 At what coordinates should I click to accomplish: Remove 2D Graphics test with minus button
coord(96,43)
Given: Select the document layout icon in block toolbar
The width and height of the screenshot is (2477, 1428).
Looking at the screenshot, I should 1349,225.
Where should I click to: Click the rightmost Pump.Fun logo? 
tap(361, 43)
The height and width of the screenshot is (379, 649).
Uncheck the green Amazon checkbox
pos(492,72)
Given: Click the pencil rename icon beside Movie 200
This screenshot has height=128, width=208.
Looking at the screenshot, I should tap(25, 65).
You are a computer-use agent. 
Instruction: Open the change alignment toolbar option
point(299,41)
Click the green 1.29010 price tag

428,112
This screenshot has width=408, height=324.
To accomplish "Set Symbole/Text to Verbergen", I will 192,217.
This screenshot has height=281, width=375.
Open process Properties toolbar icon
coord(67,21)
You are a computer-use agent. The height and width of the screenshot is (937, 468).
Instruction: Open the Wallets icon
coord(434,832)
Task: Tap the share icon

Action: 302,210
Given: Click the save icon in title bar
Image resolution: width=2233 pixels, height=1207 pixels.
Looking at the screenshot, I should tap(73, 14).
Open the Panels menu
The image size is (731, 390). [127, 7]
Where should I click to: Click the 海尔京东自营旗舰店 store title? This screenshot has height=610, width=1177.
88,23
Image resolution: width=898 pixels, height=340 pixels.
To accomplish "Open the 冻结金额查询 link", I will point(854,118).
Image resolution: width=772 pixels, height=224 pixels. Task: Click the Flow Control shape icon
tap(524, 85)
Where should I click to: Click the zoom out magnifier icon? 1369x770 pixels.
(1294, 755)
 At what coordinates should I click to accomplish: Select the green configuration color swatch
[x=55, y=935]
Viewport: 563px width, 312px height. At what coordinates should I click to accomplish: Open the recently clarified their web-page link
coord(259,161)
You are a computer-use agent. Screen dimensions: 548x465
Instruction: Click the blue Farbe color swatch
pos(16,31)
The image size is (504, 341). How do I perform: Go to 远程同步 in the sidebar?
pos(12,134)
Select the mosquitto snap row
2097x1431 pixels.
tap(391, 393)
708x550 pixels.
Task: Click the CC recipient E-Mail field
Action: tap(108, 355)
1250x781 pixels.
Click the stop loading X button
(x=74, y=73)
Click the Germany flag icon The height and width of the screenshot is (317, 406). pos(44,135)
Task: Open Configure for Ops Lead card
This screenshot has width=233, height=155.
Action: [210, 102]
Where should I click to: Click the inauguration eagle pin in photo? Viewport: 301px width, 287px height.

+ + + + +

Problem statement: Can you copy every line of the listing above verbatim?

Answer for the task:
 At what coordinates should I click to accomplish: Remove 2D Graphics test with minus button
coord(96,43)
Given: Select the document layout icon in block toolbar
The width and height of the screenshot is (2477, 1428).
Looking at the screenshot, I should 1349,225.
Where should I click to: Click the rightmost Pump.Fun logo? 
tap(361, 43)
The height and width of the screenshot is (379, 649).
Uncheck the green Amazon checkbox
pos(492,72)
Given: Click the pencil rename icon beside Movie 200
This screenshot has height=128, width=208.
Looking at the screenshot, I should tap(25, 65).
You are a computer-use agent. 
Instruction: Open the change alignment toolbar option
point(299,41)
Click the green 1.29010 price tag

428,112
This screenshot has width=408, height=324.
To accomplish "Set Symbole/Text to Verbergen", I will 192,217.
This screenshot has height=281, width=375.
Open process Properties toolbar icon
coord(67,21)
You are a computer-use agent. The height and width of the screenshot is (937, 468).
Instruction: Open the Wallets icon
coord(434,832)
Task: Tap the share icon

Action: 302,210
Given: Click the save icon in title bar
Image resolution: width=2233 pixels, height=1207 pixels.
Looking at the screenshot, I should tap(73, 14).
Open the Panels menu
The image size is (731, 390). [127, 7]
Where should I click to: Click the 海尔京东自营旗舰店 store title? This screenshot has height=610, width=1177.
88,23
Image resolution: width=898 pixels, height=340 pixels.
To accomplish "Open the 冻结金额查询 link", I will point(854,118).
Image resolution: width=772 pixels, height=224 pixels. Task: Click the Flow Control shape icon
tap(524, 85)
Where should I click to: Click the zoom out magnifier icon? 1369x770 pixels.
(1294, 755)
 At what coordinates should I click to accomplish: Select the green configuration color swatch
[x=55, y=935]
Viewport: 563px width, 312px height. At what coordinates should I click to accomplish: Open the recently clarified their web-page link
coord(259,161)
You are a computer-use agent. Screen dimensions: 548x465
Instruction: Click the blue Farbe color swatch
pos(16,31)
The image size is (504, 341). How do I perform: Go to 远程同步 in the sidebar?
pos(12,134)
Select the mosquitto snap row
2097x1431 pixels.
tap(391, 393)
708x550 pixels.
Task: Click the CC recipient E-Mail field
Action: tap(108, 355)
1250x781 pixels.
Click the stop loading X button
(x=74, y=73)
Click the Germany flag icon The height and width of the screenshot is (317, 406). pos(44,135)
Task: Open Configure for Ops Lead card
This screenshot has width=233, height=155.
Action: [210, 102]
Where should I click to: Click the inauguration eagle pin in photo? Viewport: 301px width, 287px height.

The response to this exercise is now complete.